Лишь с одним из них, Томасом из Отцталя, я сошелся чуть ближе, чем с остальными. Именно Томас сыграл потом важную роль, но об этом после, а в Пансионе мы беседовали порой о спорте и о горных склонах. Я обучал его крученому бэкхенду, что никак ему не давался, а он в свою очередь прививал мне основы правильной горнолыжной стойки. В Брайтоне не было ни гор, ни снега, но я знал отчего-то: лыжи ждут меня впереди. И тренировался усердно, приспособив для этого роликовую доску.
Ну а наверху были классы, где учили всему на свете – учителя, которых тоже отобрали тщательно и поштучно. Их задача была ясна – вытолкнуть нас на глубину с мелководья. Не только ткнуть носом, но и погрузить с головой – без скидок на возраст и сложность предмета.
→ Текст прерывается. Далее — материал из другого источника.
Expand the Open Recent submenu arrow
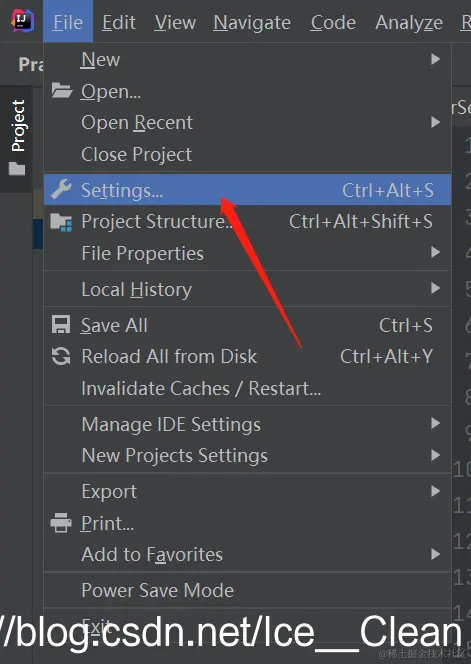This screenshot has width=471, height=664. [435, 122]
Наук было много, они мешались в кучу. В наших головах создавалась каша, в которой мы сами должны были найти свое. Теперь-то я понимаю: во многих теориях нельзя было разобраться, как ни старайся – без сложного математического аппарата, которым нас не рисковали мучить. Но мы все равно старались – с каким-то экзальтированным азартом. Даже порой удивляя преподавателей, видавших виды.
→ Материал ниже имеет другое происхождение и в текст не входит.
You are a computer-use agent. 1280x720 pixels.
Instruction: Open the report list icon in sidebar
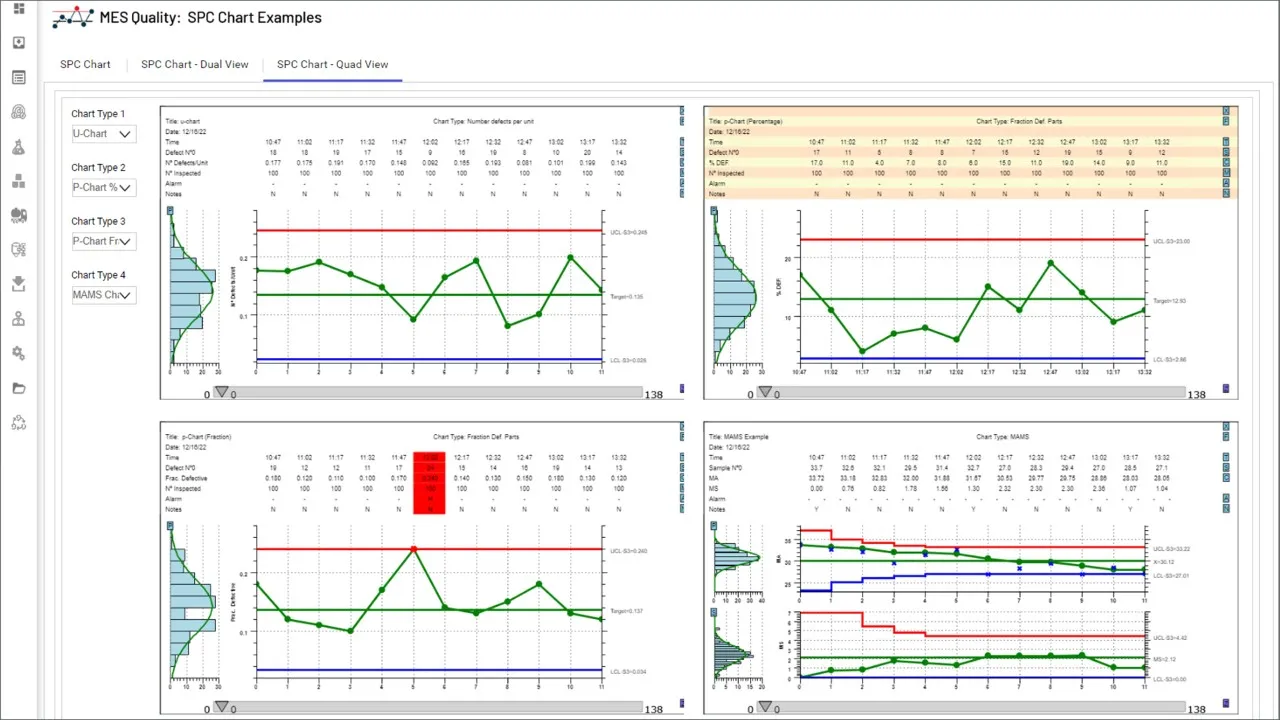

К шестнадцати годам я представлял в деталях массу вещей, не пригодившихся мне впоследствии. Я знал, как происходит синтез рибосом и от чего возникают волны-убийцы, что такое лептоны и барионы, метаболизм и кварк-глюонная плазма. Я мог разъяснить любому принцип Парето и устройство языка Майя, стадии субдукции земной коры, вечную противоречивость отрицания отрицания. С нашим астрофизиком Бредли я обсуждал вполне компетентно свойства пульсаров и нейтронных звезд. Мог рассчитать плотность газа в красных гигантах из далеких галактик. Рисовал в тетрадке световые конусы и искривленные тяготением римановские сферы… Всему уделялось время, ни в чем не давалось поблажки. Каждый из преподавателей считал свою науку главной. Это тоже запало мне в память – как и их лица, их голоса. Их горячечная неприкаянная увлеченность.
Некоторые из них дружили с нами. Бывало, мы вместе уходили на берег, бродили по скрипучей гальке, сидели на камнях, обточенных морем. Нас приглашали в гости, поили чаем с невкусными британскими кексами. Они были одиноки – каждый по-своему и все одинаково. Им хотелось делиться с кем-то, и мы подходили как нельзя лучше. С нами они расслаблялись, некоторые чересчур. Мы будто вытягивали их скрытую сущность, приоткрывая забавные вещи. Впрочем, они казались нам чудаками, не более. Нам еще рано было думать о страшном прессинге общественного устройства.
Руководство Пансиона поощряло такие встречи. Быть может, там надеялись, что учителя заменят нам семьи – многие из нас не бывали дома с одиннадцати-двенадцати лет. В целом, мы их уважали – больше, чем своих родителей, оставленных в разных странах. Нам нравилось впитывать их опыт, пусть однобокий, преломленный хитрой линзой. И, при том, нам очень хотелось никогда не стать такими, как они.